On May 7, his NFL career began with his first mini-camp at Giants Stadium. It was not a particularly auspicious day. He fumbled a number of center snaps and fluttered a few passes. But these are small problems the team is certain will be resolved with repetition. Still, with the release of Collins the focus, unfiltered and unrelenting, will now be squarely on Manning although the team continues to insist that Jesse Palmer is the starter.

And the clear disappointment some veteran Giants had for the way Collins was treated will be the first hurdle Manning must clear.
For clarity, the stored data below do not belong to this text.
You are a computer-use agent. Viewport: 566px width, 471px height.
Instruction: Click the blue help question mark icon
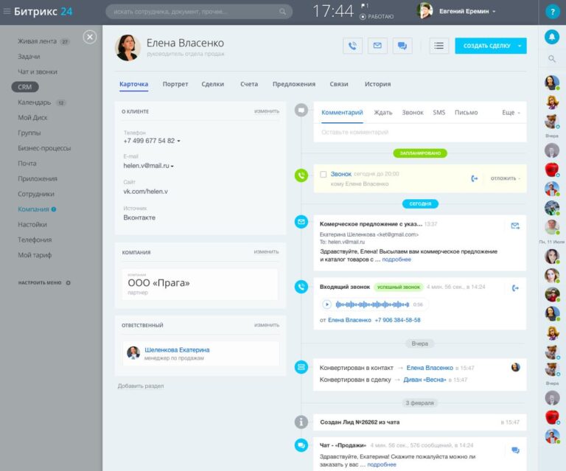point(552,12)
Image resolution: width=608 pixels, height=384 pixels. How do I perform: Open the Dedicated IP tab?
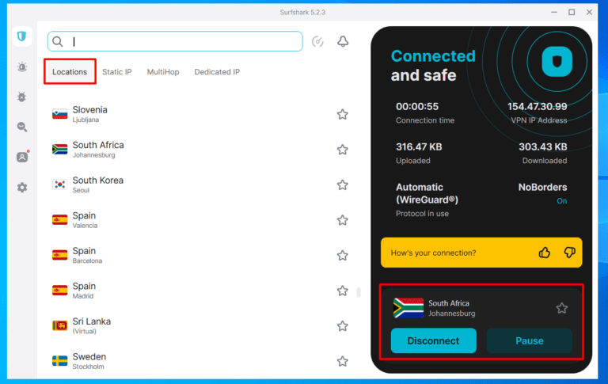pos(217,72)
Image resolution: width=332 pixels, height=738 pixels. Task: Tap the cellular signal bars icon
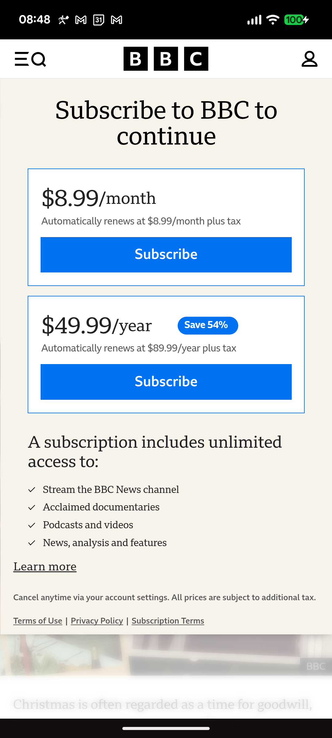(254, 20)
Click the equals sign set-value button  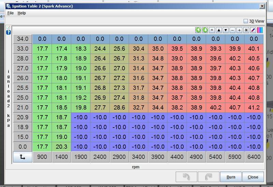(212, 30)
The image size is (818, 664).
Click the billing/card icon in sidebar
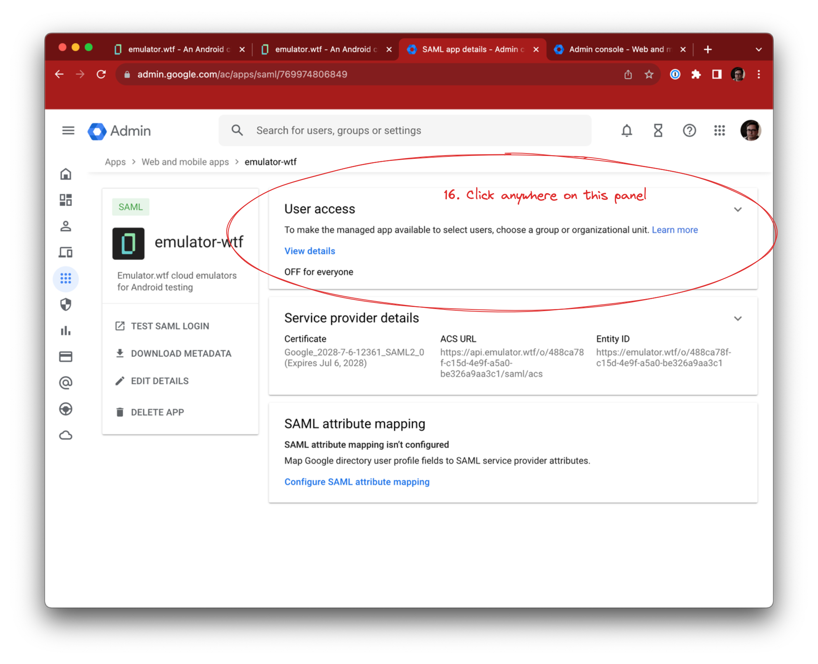point(67,356)
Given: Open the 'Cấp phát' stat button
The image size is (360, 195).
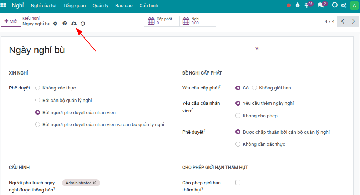Looking at the screenshot, I should coord(162,21).
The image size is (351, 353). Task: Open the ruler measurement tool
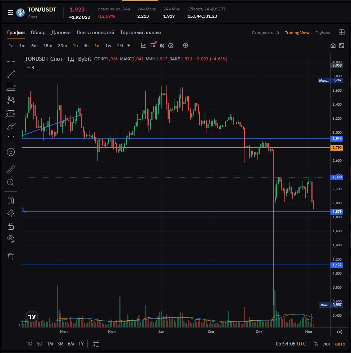point(11,169)
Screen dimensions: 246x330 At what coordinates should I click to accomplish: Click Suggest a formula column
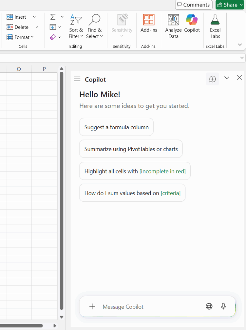coord(116,127)
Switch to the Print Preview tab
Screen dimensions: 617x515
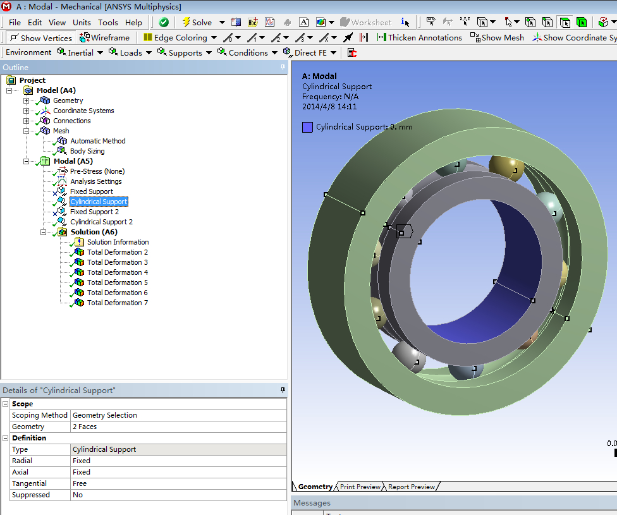[x=360, y=487]
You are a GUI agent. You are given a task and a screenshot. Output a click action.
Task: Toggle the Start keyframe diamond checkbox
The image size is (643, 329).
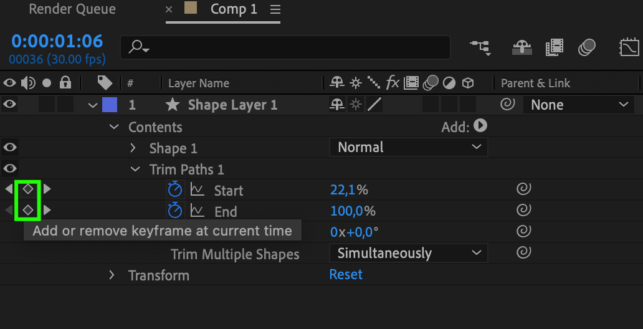click(x=27, y=189)
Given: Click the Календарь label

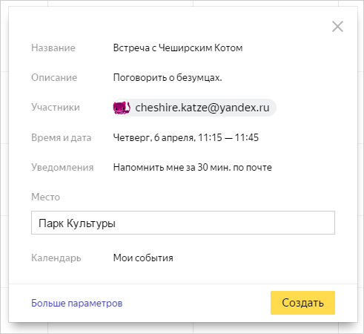Looking at the screenshot, I should tap(56, 258).
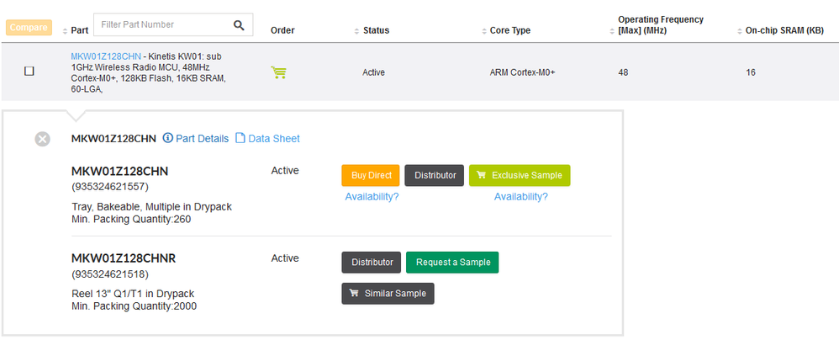
Task: Sort by On-chip SRAM column
Action: pos(741,31)

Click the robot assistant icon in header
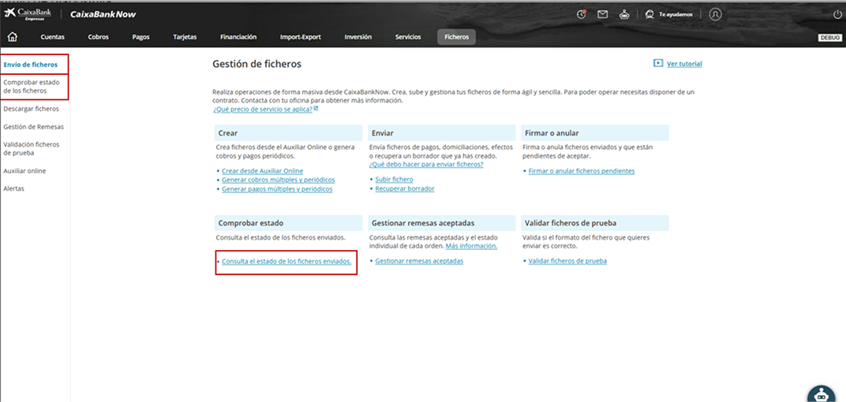tap(625, 14)
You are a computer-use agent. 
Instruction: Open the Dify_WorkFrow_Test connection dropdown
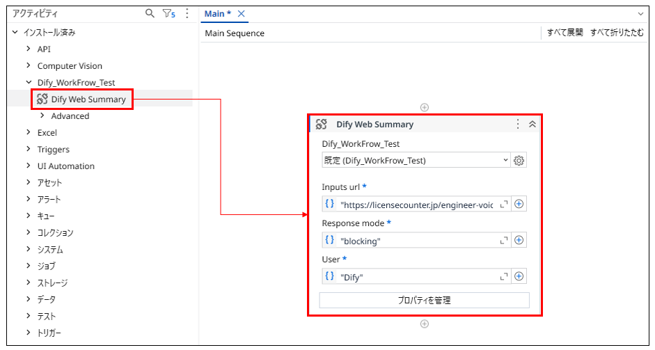tap(416, 161)
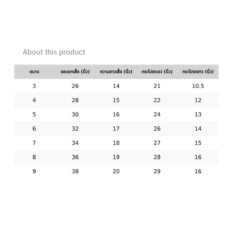Click the waist value 21
The height and width of the screenshot is (232, 232).
(x=157, y=86)
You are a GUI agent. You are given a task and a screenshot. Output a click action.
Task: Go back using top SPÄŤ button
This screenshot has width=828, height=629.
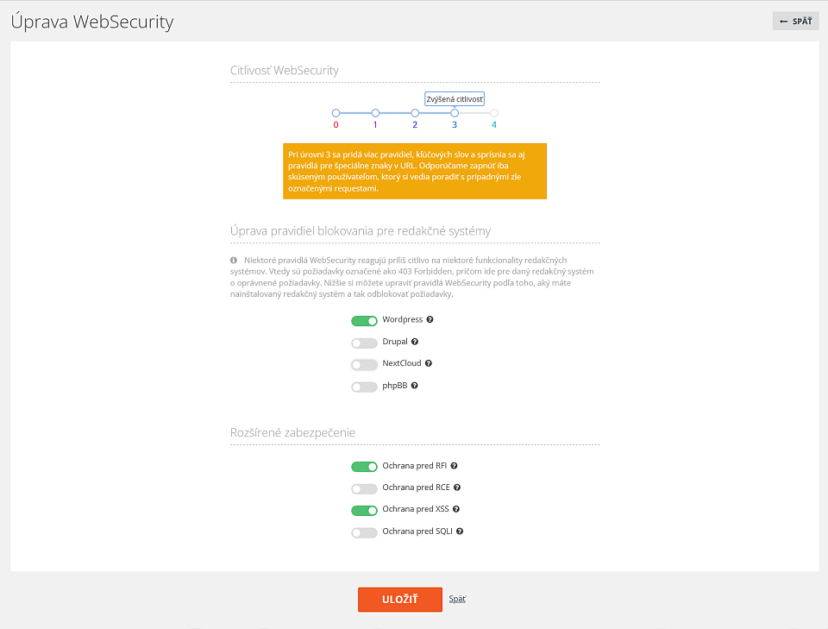coord(796,21)
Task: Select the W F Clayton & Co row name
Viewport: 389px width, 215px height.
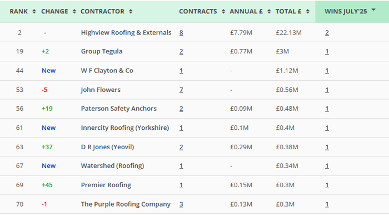Action: (x=107, y=71)

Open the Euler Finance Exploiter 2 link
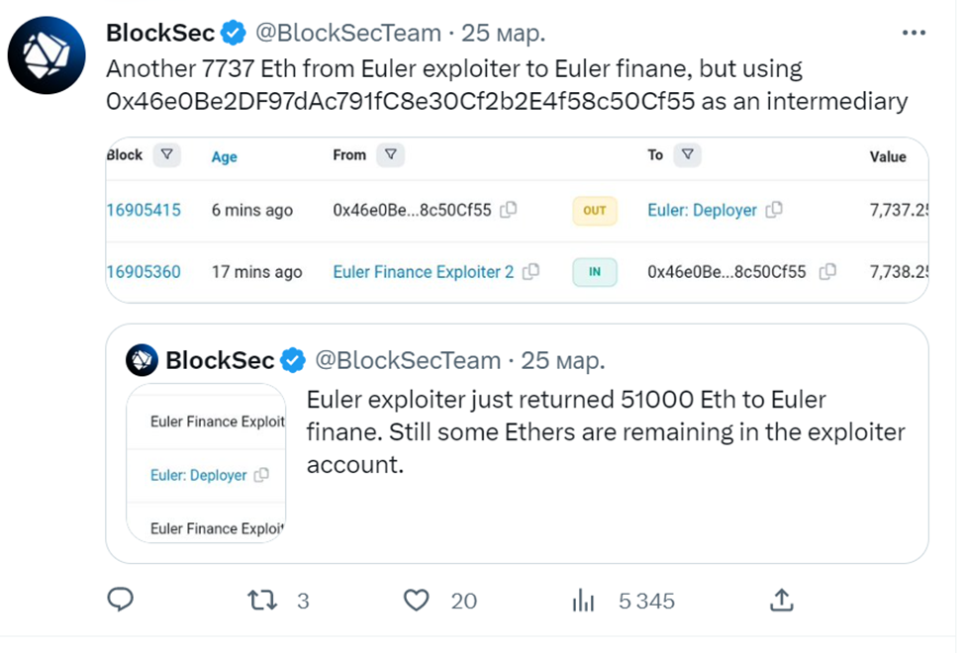[x=424, y=271]
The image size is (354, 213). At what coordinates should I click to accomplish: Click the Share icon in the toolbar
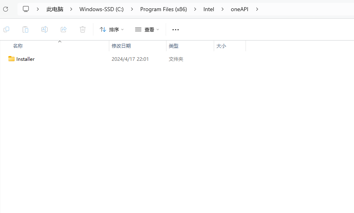tap(64, 29)
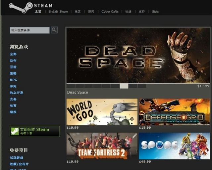Open the Spore game tile
Viewport: 212px width, 170px height.
tap(174, 146)
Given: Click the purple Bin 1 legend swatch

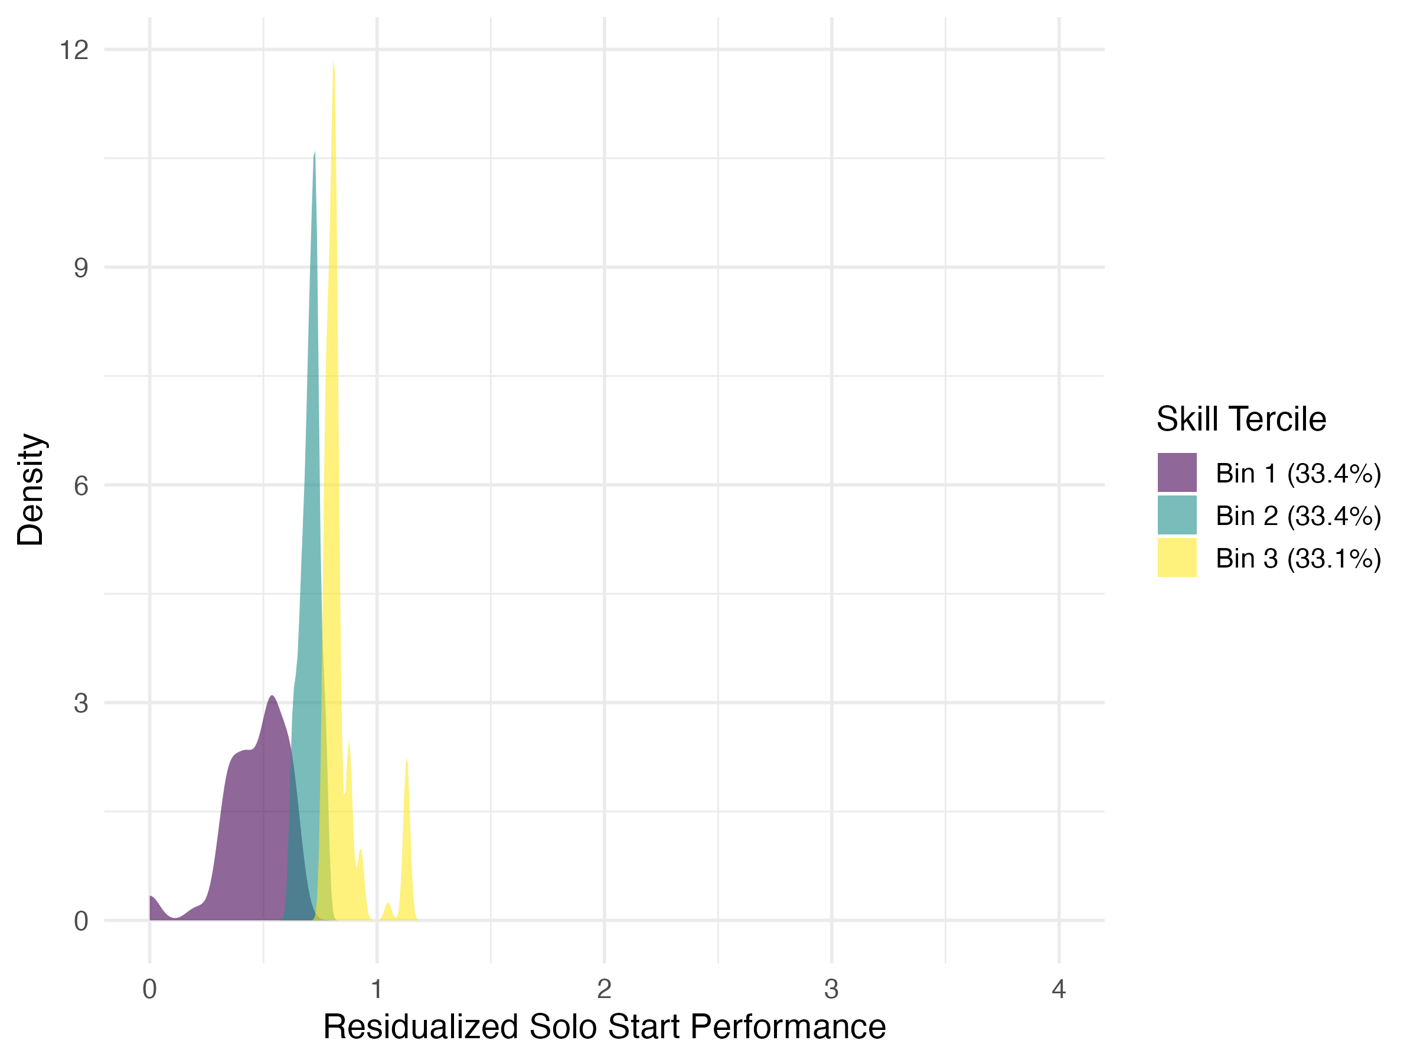Looking at the screenshot, I should (x=1176, y=473).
"Do I like them drafting Eli Manning? Yeah," Michael Strahan said. "In the future, I think he will be a phenomenal quarterback, hopefully better than his brother. Do I like them releasing Kerry Collins? No. I'm not saying we don't have an opportunity to win with Eli Manning. But I think it's a little different when you have a rookie. You just hope it's not a situation where we sit back and wait a few years for something to happen, because by that time I seriously doubt I'll be here to enjoy it."

Eli Manning is planning to sooth over the rough spots in the only way he knows how.

"I'm preparing to play right away," Eli Manning said. "I'm going to get into the playbook as soon as possible and learn the offense, try to get my timing down with the receivers and try and earn the respect of my teammates. If I don't play right away it will only make things better in the future. It's a hard thing to jump right into it and be successful. It's all part of the deal."

Morris, who now lives and works in Alabama, is not worried about his friend's chances. He's certain Manning's lineage is pervasive enough to overwhelm whatever dilemmas he faces.

"You will see what he's all about when he's up at the line of scrimmage and maybe has a toss left called," Morris said. "He'll see something in the defense, change the call and throw a post for a touchdown. It's not as much about his ability to throw a 30-yard laser. It's his consistency. The decisions he makes are solid. He's so good at making things look easy.

"I guarantee that when Eli gets to camp he will surprise the coaches with how well he understands the offense. What's really incredible is how well he understands football. His understanding of the little things made my jaw drop. You can find better athletes, maybe even with better arms. You will not find anyone with more of a complete package. It's pretty impressive to see.

"And he's the most humble person I know. For someone to be in the situation he's in, to have a brother like Peyton, a father like Archie Manning, to be a No. 1 pick and have all this great stuff coming your way, you would never know it if you saw him out at a party. If you didn't know it was Eli Manning, you wouldn't know it at the end of the night, either. He's the most down the earth person I know and that's a big part of the reason he's done so well in his life."